↓↓↓
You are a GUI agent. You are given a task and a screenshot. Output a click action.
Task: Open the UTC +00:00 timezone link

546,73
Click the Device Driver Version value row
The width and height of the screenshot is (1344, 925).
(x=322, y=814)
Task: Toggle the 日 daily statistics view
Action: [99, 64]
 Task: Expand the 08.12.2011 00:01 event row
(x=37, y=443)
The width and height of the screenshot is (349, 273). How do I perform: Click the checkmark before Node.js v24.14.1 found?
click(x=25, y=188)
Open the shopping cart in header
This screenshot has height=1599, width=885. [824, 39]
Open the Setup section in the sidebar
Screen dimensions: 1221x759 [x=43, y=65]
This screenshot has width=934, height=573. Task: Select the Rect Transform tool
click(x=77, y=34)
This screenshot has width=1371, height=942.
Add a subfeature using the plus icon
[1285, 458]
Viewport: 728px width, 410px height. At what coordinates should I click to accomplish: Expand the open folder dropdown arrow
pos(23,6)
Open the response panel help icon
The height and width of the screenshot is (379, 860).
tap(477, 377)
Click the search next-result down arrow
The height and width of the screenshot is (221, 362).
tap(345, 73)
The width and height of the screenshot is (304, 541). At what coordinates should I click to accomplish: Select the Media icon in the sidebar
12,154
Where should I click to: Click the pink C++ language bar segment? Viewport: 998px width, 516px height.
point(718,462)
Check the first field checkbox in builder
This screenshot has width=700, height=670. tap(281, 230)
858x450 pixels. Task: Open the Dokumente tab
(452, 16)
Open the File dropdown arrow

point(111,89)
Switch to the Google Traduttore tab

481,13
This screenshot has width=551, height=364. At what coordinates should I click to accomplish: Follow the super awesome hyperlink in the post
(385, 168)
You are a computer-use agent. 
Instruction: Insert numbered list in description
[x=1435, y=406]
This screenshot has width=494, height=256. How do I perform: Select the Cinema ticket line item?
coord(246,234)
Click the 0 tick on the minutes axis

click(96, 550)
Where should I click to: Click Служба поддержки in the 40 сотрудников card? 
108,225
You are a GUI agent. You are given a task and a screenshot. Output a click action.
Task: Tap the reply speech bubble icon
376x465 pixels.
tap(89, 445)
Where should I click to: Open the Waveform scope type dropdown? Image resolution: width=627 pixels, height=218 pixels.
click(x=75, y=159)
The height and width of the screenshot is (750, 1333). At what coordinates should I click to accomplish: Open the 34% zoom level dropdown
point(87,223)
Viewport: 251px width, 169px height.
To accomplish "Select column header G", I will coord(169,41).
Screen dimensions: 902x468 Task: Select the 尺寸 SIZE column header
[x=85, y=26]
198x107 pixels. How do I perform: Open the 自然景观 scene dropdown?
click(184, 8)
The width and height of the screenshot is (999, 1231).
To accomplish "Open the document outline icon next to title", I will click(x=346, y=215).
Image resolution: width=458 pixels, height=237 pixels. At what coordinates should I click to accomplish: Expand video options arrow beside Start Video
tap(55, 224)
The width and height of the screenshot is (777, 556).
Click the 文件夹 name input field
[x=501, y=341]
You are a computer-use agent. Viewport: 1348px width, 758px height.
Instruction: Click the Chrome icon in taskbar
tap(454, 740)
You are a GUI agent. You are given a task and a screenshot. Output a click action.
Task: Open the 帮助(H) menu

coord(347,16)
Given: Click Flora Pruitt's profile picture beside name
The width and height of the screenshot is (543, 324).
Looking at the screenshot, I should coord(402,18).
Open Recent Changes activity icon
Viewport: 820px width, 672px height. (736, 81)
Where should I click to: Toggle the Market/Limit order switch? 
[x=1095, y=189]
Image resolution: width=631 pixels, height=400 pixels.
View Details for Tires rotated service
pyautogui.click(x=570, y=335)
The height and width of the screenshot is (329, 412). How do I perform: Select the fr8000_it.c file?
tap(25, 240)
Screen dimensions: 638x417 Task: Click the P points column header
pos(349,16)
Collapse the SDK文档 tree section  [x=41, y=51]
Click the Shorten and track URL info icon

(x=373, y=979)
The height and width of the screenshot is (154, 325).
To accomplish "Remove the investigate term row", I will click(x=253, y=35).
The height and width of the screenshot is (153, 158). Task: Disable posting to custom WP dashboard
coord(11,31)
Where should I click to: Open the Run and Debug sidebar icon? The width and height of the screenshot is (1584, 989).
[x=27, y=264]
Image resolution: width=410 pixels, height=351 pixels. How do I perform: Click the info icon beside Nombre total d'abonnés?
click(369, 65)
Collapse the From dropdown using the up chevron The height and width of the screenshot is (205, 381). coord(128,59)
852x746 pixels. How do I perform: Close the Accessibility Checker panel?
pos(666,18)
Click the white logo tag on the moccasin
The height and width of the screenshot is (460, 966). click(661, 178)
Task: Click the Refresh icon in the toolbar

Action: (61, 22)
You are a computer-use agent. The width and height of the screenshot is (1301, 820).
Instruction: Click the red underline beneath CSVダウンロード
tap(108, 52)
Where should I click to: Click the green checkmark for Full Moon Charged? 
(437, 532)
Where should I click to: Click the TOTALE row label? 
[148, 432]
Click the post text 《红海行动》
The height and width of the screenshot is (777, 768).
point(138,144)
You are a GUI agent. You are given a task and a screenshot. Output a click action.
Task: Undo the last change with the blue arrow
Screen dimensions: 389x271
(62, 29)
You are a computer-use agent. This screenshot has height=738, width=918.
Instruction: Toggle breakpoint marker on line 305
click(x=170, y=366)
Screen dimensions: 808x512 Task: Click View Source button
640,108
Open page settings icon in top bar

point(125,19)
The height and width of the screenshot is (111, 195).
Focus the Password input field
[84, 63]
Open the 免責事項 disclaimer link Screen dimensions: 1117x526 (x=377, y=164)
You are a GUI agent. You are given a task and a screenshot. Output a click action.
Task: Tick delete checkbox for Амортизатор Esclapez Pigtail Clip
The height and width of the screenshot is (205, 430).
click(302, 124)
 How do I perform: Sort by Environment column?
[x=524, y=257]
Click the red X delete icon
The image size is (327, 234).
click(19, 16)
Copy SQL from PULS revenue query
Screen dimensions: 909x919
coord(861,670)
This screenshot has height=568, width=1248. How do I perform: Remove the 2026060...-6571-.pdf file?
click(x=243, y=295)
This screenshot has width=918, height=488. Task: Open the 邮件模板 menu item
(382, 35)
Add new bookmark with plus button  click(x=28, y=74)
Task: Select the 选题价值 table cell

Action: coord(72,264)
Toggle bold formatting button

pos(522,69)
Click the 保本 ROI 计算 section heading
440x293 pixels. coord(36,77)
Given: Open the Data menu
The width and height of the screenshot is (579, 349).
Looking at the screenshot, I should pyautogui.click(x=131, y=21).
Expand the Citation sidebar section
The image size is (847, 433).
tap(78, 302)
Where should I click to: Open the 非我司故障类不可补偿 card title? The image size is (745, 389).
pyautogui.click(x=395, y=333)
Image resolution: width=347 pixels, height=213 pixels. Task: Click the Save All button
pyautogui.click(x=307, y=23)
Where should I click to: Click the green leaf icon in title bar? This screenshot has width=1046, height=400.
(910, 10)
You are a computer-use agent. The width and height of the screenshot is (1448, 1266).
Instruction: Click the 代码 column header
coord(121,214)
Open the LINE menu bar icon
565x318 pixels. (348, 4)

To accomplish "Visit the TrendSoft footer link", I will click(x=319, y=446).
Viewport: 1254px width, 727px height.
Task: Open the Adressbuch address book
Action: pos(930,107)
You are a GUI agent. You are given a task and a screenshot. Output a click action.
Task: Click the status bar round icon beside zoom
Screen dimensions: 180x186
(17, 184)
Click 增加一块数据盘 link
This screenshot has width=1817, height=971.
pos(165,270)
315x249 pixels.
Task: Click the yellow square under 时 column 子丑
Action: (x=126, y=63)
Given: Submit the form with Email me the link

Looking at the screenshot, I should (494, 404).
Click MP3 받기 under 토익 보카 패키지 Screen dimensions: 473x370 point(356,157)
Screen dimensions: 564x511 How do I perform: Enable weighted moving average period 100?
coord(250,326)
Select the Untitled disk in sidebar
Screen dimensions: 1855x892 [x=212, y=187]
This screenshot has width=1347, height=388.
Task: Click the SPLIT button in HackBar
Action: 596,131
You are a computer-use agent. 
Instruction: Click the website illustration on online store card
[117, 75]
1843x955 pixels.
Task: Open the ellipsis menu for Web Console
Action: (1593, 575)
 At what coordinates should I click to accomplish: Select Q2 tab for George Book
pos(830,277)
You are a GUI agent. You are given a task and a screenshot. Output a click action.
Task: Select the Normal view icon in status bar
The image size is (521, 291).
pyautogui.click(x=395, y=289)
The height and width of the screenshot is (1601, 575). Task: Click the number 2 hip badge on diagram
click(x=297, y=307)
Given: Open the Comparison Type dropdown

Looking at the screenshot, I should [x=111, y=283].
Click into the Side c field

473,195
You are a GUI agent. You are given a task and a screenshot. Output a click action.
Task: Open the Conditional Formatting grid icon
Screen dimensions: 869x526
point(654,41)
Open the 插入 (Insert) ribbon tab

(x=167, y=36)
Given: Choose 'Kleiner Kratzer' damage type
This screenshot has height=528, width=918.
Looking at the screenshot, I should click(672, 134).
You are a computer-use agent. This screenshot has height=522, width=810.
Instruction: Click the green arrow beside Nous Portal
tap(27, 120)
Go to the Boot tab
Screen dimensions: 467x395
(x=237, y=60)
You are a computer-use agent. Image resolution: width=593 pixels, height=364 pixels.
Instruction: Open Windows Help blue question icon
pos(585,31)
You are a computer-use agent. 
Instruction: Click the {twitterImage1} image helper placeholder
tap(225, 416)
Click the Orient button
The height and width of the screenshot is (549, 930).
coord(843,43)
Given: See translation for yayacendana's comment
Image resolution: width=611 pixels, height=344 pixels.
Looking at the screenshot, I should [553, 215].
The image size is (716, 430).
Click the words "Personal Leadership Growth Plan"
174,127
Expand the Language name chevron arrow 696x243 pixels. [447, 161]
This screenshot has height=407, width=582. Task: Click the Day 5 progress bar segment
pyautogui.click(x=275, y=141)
↑↑↑
→ EXERCISE TASK
Transcribe the lines above verbatim, beginning with the line containing "Copy SQL from PULS revenue query" and ending with the line containing "565x318 pixels. (348, 4)", both included.

→ SOLUTION
Copy SQL from PULS revenue query
Screen dimensions: 909x919
coord(861,670)
This screenshot has height=568, width=1248. How do I perform: Remove the 2026060...-6571-.pdf file?
click(x=243, y=295)
This screenshot has width=918, height=488. Task: Open the 邮件模板 menu item
(382, 35)
Add new bookmark with plus button  click(x=28, y=74)
Task: Select the 选题价值 table cell

Action: coord(72,264)
Toggle bold formatting button

pos(522,69)
Click the 保本 ROI 计算 section heading
440x293 pixels. coord(36,77)
Given: Open the Data menu
The width and height of the screenshot is (579, 349).
Looking at the screenshot, I should pyautogui.click(x=131, y=21).
Expand the Citation sidebar section
The image size is (847, 433).
tap(78, 302)
Where should I click to: Open the 非我司故障类不可补偿 card title? The image size is (745, 389).
pyautogui.click(x=395, y=333)
Image resolution: width=347 pixels, height=213 pixels. Task: Click the Save All button
pyautogui.click(x=307, y=23)
Where should I click to: Click the green leaf icon in title bar? This screenshot has width=1046, height=400.
(910, 10)
You are a computer-use agent. The width and height of the screenshot is (1448, 1266).
Instruction: Click the 代码 column header
coord(121,214)
Open the LINE menu bar icon
565x318 pixels. (348, 4)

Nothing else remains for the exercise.